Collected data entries
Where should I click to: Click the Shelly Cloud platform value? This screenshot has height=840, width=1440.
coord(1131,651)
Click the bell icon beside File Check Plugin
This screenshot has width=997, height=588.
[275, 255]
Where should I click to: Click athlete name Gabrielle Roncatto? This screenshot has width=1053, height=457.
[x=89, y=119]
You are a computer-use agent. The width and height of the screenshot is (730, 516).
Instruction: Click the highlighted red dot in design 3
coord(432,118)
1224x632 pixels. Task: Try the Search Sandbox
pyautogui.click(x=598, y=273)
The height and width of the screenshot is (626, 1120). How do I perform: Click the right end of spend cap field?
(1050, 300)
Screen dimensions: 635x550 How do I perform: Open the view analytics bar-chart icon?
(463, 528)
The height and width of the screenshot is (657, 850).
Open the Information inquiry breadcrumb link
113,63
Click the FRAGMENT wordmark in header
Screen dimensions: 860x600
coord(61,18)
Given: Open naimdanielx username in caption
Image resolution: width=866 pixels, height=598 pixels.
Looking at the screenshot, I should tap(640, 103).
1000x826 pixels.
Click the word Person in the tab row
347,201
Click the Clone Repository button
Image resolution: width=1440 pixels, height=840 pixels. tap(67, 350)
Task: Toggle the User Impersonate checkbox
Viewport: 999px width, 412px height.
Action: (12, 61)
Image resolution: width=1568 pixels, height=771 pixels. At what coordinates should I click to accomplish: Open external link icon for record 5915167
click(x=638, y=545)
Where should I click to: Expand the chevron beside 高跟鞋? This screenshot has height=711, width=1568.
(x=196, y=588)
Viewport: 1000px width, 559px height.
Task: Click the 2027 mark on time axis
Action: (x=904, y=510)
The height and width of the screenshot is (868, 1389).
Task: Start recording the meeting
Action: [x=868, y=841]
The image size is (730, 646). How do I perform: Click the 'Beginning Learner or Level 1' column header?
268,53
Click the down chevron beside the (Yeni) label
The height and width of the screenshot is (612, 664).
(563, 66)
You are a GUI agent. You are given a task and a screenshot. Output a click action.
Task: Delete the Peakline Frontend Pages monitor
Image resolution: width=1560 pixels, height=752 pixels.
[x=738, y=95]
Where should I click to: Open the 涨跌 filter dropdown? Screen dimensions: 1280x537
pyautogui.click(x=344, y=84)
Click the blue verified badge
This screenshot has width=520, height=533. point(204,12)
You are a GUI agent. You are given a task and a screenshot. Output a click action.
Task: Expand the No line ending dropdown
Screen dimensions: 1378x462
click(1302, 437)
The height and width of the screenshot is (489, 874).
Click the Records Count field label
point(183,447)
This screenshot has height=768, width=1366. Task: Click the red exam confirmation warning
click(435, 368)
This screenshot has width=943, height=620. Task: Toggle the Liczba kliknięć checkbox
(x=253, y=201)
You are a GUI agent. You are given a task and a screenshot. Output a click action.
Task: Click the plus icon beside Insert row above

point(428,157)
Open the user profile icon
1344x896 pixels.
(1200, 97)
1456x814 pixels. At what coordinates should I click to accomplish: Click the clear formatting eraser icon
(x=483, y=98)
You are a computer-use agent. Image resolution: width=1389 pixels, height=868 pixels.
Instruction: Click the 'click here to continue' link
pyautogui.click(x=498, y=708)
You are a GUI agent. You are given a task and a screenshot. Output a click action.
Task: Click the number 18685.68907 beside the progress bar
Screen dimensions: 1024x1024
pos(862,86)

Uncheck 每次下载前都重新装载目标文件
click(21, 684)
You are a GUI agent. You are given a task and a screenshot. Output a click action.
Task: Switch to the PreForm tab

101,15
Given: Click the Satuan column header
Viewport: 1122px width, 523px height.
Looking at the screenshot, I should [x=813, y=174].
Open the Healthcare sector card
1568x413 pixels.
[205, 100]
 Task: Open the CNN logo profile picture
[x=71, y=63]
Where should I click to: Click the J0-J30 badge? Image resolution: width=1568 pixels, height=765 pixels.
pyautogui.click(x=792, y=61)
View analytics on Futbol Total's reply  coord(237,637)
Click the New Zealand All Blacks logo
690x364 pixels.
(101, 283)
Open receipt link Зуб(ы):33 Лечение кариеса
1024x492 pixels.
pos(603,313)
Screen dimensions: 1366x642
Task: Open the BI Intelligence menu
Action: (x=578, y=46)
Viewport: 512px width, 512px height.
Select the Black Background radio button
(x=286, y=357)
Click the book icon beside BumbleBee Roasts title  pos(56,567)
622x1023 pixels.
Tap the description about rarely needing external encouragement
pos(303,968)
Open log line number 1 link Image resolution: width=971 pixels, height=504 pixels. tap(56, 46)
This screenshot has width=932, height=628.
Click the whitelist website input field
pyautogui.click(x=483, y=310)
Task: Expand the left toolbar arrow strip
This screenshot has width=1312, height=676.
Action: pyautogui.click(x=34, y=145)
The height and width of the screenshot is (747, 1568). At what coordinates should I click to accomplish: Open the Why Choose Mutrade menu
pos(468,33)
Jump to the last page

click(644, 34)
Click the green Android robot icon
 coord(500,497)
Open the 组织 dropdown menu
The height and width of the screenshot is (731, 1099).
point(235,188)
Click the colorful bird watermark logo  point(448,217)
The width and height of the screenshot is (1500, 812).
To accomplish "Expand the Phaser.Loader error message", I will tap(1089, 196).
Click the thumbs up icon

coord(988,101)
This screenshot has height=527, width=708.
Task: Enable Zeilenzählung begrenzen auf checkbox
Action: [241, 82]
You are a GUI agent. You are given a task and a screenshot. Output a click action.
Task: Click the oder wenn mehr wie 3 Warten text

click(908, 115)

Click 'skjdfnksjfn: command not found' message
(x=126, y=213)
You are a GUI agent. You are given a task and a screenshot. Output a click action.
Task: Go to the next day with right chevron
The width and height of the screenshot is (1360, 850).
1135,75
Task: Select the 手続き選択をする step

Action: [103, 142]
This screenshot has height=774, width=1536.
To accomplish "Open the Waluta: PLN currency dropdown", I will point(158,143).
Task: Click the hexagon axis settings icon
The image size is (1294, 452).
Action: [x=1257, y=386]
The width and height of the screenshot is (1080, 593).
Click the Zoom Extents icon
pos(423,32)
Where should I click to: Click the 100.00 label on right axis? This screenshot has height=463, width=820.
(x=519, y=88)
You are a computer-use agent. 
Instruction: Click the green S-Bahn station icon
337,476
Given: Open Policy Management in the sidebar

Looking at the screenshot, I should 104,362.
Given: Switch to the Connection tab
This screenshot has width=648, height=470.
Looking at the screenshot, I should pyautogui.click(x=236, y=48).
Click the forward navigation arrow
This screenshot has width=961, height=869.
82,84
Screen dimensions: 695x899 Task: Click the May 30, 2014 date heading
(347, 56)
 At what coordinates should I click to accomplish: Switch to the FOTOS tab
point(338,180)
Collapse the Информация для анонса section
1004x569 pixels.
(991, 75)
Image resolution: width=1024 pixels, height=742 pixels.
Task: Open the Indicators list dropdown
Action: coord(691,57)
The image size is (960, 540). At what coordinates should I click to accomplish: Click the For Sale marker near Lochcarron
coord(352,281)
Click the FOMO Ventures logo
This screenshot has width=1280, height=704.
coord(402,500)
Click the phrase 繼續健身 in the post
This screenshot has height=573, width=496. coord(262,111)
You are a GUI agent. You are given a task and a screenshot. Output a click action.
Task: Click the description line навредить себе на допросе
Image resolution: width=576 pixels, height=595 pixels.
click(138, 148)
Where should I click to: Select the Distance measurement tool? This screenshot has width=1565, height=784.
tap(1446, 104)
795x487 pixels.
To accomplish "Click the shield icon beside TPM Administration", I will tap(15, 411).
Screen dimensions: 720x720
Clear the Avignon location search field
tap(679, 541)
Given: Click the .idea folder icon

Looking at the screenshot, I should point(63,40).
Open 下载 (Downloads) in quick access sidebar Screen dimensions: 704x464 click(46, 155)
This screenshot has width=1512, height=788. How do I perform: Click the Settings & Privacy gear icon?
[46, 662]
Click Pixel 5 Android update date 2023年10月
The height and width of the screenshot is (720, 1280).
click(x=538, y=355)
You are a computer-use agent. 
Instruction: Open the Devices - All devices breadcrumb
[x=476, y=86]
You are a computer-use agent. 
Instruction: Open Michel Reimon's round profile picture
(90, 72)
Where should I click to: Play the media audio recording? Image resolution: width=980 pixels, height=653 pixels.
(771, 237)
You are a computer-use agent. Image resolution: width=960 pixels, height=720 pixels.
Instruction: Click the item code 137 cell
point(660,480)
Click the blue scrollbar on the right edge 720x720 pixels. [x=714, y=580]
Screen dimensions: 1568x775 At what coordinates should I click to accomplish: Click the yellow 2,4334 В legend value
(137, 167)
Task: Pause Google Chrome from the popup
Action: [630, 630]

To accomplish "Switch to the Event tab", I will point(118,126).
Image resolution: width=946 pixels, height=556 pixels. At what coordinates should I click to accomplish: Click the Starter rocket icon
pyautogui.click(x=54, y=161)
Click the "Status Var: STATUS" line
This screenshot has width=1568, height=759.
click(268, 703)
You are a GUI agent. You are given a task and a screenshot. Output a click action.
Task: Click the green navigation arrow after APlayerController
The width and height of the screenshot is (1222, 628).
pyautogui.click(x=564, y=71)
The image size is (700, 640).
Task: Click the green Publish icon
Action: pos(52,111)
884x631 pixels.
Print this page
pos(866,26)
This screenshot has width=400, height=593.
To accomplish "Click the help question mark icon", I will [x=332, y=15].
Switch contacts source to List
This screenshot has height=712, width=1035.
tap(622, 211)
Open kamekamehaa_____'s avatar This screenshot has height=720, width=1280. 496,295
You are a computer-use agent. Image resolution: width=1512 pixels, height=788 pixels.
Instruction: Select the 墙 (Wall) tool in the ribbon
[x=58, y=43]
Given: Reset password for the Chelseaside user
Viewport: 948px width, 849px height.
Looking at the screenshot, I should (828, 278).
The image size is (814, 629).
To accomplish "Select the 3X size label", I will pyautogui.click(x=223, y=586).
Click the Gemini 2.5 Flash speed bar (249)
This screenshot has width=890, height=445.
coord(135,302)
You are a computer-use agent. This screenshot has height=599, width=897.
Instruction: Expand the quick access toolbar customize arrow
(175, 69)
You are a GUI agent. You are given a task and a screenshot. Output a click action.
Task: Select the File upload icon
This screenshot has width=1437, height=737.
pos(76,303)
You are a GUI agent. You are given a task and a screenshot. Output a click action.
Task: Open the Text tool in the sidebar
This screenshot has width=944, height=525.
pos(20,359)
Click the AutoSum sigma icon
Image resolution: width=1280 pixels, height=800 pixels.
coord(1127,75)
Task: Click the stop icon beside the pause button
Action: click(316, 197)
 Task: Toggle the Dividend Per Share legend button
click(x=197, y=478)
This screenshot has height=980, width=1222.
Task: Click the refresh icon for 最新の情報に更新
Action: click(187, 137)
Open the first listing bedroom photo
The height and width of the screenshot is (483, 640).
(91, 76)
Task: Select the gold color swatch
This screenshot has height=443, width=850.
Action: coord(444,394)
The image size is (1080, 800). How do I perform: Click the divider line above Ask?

*Task details*
For every line above that includes the word "number", return the line.

*Response area*
Task: Click the number 18685.68907 beside the progress bar
Open log line number 1 link Image resolution: width=971 pixels, height=504 pixels. tap(56, 46)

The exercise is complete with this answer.